## [PROBLEM DESCRIPTION]
Transcribe the records in full, keeping every word exactly as given.

## [RECORDS TO PROCESS]
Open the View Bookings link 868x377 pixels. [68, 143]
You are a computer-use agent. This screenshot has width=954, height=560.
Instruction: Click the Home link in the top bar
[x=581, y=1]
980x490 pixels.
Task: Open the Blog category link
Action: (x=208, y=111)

## [RESULT FOR THIS TASK]
Open the View Bookings link 868x377 pixels. [68, 143]
You are a computer-use agent. This screenshot has width=954, height=560.
Instruction: Click the Home link in the top bar
[x=581, y=1]
980x490 pixels.
Task: Open the Blog category link
Action: (x=208, y=111)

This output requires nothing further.